A lightweight, LLM-agnostic micro-framework for AI agent tool management.

CoreFoundry eliminates the boilerplate from building AI agents with tools. Define tools with a simple decorator, auto-discover them from packages, and let CoreFoundry handle all the schema management and serialization.
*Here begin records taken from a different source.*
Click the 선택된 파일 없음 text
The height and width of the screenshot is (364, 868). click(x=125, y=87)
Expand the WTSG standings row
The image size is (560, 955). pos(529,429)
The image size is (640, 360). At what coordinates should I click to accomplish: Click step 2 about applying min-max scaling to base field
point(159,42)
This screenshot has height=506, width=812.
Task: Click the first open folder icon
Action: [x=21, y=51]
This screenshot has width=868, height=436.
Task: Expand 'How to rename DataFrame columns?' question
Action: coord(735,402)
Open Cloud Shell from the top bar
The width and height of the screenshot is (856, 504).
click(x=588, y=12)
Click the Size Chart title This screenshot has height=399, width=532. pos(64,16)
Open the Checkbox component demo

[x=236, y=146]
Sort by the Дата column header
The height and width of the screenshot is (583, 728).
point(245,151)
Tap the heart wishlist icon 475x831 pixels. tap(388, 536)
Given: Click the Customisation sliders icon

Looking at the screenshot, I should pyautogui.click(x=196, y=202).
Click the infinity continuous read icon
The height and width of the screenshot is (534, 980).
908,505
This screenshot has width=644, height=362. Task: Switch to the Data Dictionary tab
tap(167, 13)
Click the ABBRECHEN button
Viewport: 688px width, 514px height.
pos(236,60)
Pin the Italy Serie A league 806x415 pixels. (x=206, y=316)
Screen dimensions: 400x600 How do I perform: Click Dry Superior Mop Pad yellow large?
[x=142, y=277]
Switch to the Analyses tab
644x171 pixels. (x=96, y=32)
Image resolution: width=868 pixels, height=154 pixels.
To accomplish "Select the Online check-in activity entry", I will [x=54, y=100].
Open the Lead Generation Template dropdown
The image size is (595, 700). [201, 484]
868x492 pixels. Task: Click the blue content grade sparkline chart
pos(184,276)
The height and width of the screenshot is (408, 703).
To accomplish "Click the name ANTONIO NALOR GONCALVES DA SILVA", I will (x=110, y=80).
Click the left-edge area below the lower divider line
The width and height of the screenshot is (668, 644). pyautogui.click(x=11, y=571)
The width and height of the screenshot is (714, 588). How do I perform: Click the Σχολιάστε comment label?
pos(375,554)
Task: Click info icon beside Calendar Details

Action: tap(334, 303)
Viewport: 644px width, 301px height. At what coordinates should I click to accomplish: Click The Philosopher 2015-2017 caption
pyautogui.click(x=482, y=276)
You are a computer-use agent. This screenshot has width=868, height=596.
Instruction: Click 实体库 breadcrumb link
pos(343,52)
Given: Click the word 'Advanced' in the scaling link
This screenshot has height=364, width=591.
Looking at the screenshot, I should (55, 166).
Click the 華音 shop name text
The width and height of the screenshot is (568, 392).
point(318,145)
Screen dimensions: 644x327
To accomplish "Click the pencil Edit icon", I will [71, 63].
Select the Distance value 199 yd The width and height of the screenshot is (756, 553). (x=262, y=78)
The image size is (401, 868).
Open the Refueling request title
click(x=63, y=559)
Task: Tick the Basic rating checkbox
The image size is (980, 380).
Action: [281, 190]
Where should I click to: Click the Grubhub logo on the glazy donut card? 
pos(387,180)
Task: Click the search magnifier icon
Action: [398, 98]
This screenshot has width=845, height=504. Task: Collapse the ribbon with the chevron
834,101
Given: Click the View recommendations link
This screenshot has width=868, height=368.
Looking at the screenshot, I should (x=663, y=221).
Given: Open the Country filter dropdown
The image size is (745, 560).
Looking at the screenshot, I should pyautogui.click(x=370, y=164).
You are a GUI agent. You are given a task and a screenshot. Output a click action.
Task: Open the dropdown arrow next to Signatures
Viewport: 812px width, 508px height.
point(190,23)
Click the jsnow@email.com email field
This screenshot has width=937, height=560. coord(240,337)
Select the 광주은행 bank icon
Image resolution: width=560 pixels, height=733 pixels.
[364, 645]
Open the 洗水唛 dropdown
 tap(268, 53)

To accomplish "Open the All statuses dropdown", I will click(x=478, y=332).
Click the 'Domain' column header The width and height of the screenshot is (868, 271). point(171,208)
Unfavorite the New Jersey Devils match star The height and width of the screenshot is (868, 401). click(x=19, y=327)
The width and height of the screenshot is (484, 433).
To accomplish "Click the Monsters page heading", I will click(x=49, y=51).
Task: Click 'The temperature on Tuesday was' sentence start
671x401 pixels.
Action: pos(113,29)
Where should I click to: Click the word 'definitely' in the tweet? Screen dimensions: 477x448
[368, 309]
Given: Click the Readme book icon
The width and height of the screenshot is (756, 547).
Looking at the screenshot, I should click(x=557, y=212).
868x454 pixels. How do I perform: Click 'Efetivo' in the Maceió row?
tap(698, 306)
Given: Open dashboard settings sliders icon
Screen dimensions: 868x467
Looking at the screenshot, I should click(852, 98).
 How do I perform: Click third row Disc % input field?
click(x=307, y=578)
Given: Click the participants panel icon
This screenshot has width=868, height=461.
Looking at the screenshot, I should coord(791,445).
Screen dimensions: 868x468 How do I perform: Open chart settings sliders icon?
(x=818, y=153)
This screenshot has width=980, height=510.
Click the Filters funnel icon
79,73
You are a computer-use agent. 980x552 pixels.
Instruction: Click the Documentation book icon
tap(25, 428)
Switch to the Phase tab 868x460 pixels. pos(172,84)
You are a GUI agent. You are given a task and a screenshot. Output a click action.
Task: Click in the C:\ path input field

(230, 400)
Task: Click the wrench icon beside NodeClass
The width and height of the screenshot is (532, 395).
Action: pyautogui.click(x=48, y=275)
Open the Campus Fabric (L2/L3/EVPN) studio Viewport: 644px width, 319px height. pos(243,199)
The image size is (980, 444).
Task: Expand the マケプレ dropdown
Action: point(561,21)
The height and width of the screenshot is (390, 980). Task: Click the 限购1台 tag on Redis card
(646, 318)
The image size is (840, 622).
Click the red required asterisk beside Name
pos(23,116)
As a micro-framework, CoreFoundry focuses solely on tool definition and management - not agent orchestration.

## Features

- **LLM-Agnostic**: Works with any LLM provider (OpenAI, Anthropic, local models, etc.)
- **Decorator-Based Registration**: Simple `@registry.register` decorator for tool definitions
- **Auto-Discovery**: Automatically discover and register tools from Python packages
- **Type-Safe**: Built on Pydantic for schema validation
- **Extensible**: Easy-to-implement adapter pattern for any LLM provider

## Important: Global Registry

⚠️ **CoreFoundry uses a global tool registry.** All Agent instances share the same registered tools. This is fine for single-user applications, but requires consideration in multi-tenant environments. [Read more about registry isolation →](#global-registry)

## Why CoreFoundry?

**Problem**: Building AI agents with tools requires tons of repetitive boilerplate code.

Every tool needs:

- A function implementation
- A separate JSON schema definition
- Manual wiring between tool calls and functions
- Serialization logic for LLM providers
- Discovery and registration code

**Without CoreFoundry:**

```python
# Define the schema separately
tool_schema = {
    "type": "function",
    "function": {
        "name": "to_uppercase",
        "description": "Convert text to uppercase",
        "parameters": {
            "type": "object",
            "properties": {
                "text": {"type": "string", "description": "input text"}
            },
            "required": ["text"]
        }
    }
}

# Implement the function
def to_uppercase(text: str) -> str:
    return text.upper()

# Manually map tool names to functions
tool_map = {"to_uppercase": to_uppercase}

# Repeat for every tool...
```

**With CoreFoundry:**

```python
@registry.register(
    description="Convert text to uppercase",
    input_schema={
        "properties": {"text": {"type": "string", "description": "input text"}},
        "required": ["text"],
    }
)
def to_uppercase(text: str) -> str:
    return text.upper()
```

**That's it.** CoreFoundry handles:

- ✅ Schema validation with Pydantic
- ✅ Automatic tool discovery
- ✅ JSON serialization for any LLM
- ✅ Runtime tool execution
- ✅ Clean separation of concerns

**CoreFoundry is a micro-framework** - it handles tool management, not agent orchestration. You stay in control of your application architecture while CoreFoundry eliminates the tool definition boilerplate.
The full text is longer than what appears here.